In only a few days, the mutant virus has reached several states of the US, especially New York, Texas, and California, where by April 30th, 50, 26, and 14 cases respectively had been reported.

The common factor: Mexico, which functions like an accusing finger in the mind of this group of thinkers, forgetting altogether that the outbreak of 1976 began in a military base in Fort Dix, in the United States.

But even if we accept one of the probable hypotheses regarding the origin of the problem – that it was born in a pig farm in the state of Veracruz, well inside the Third World – memory dictates that in any case viruses and epidemics have historically traveled a two lane highway between the North and the South.

In 1518, during that globalization in which the world became a little smaller via the ocean passages, nearly half of the native population of Española was wiped out by smallpox which Europeans brought from the New World. The same disease later had a devastating effect on the Tenochtitlán of the Aztecs, finished off the emperor Moctezuma himself and finally wreaked havoc in Peru.

Pandemic is a Greek Word that signifies, literally, “sickness of all people”.  The phase 5 alert of the World Health Organization, which we have entered, is described as representing “a strong signal that there is evidence of a pandemic.”

The asymmetry between North and South will dictate that the meaning of “all people” in the latter will be much more extensive than in the former. A good challenge, because the world is ever less wide and removed.

3 thoughts on “<em>Before Swine Flu, Viewed from Cuba </em>

  • still hitting hard my friend. tell it like it is.

  • Alfredo i am also cuban born and visiting.

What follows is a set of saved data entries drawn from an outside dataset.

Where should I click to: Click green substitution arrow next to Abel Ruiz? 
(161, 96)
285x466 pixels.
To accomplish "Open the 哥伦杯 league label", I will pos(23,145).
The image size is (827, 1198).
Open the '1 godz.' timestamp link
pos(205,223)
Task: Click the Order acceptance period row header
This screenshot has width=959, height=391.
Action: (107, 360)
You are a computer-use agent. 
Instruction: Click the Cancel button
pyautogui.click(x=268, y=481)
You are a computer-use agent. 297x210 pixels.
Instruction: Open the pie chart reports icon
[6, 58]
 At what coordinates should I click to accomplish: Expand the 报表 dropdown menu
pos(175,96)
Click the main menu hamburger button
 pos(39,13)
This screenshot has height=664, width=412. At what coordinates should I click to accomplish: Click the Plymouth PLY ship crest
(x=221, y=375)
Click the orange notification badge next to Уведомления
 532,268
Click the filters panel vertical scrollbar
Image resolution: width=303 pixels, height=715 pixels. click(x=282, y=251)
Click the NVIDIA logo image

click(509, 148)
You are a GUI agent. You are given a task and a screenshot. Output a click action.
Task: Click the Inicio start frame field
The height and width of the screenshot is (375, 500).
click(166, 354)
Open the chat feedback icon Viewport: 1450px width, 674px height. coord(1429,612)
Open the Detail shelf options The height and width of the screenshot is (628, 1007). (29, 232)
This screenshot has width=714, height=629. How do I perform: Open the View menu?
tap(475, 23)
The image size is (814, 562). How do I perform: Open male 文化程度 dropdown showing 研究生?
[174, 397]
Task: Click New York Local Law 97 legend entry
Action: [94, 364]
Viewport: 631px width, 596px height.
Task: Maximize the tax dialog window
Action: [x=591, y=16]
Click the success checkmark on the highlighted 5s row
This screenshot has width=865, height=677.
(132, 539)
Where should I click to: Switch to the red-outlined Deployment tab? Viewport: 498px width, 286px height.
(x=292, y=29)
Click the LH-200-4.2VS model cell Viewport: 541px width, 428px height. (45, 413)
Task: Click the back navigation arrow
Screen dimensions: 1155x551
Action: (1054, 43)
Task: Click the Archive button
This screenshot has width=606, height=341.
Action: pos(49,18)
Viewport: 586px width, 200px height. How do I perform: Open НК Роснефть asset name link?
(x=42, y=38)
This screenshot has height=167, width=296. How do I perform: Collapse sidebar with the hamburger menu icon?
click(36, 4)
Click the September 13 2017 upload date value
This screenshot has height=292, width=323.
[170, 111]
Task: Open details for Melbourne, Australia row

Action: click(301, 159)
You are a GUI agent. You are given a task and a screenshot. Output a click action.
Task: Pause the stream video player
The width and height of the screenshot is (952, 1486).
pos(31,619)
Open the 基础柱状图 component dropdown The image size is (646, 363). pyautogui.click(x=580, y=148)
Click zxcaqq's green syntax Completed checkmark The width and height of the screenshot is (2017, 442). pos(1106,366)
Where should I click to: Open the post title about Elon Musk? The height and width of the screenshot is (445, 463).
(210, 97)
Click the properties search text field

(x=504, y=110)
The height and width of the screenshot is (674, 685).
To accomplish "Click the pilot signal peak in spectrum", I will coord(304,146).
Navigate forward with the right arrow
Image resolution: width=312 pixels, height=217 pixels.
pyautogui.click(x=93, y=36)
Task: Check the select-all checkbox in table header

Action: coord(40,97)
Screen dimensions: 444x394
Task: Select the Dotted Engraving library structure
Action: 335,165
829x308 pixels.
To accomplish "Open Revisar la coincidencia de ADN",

However there is no way that i am not returning to stay

    Better still lets hope than humaity never has to suffer through that type of disaster again. i am a nurse and live in Fla, however as i have said to others here and in the US i am willing to return perm to Cuba and deal with whatever i must.
    i love this country it is my country and it needs good people to help put it back to where it should be..Not back however to the days of Bugsy Siegels et/al, but back to the days when it was looked upon not as a tasty morsel to be licked sucked and touched by all but to the each one help one times, and when neighbors looked out for one another without strings..back to the times when families knew one another, shared what food they had, opened thier homes to children without fear etc etc..
    Yes, you are correct there is a disaster coming to the US but even someone like myself who wishes no evil..i can only say like my mom used to tell me..I TOLD YOU SO.

    As for the media, they are biting at the bit to see who gets an award, however, like i notice, now that mex is not the vectore..there is egg on the face of Fox, CNN and all …i am not happy but as a nurse i will do my job..

  • For whatever reasons, the Swine Flu does not seem to be as serious up here in the States, much to the chagrin of the major news media, especially cable/satellite channels, which specialize in sensationalism, and were touting it as the new Black Plague. If they keep this up, when a real plague arrives–a la 1918 or classical times–most folks won’t bother taking precautions. You are perceptive in mentioning those folks who would use this latest flu epidemic as an excuse for blaming others for their own problems. I have a friend who already wants to seal off the borders with Mexico, and in the past supported harsh measures against illegal immigrants. His ears are deaf to how unfettered world trade both eliminates good paying manufacturing jobs up here, while at the same time driving small Mexican farmers off their land and over our borders. He’s the first one to take advantage of those low Wal-Mart prices, though!
    When such a plague eventually arrives here–and arrive it will, despite advances in medical science–the cataclysmic event will afford us many oportunities to act rationally and ethically in the face of mass hysteria. Let us hope we would act like the good doctor in the film, “The Restoration,” who remains at his post in London while others flee, and without regard to his own health, assists the victims of the plague.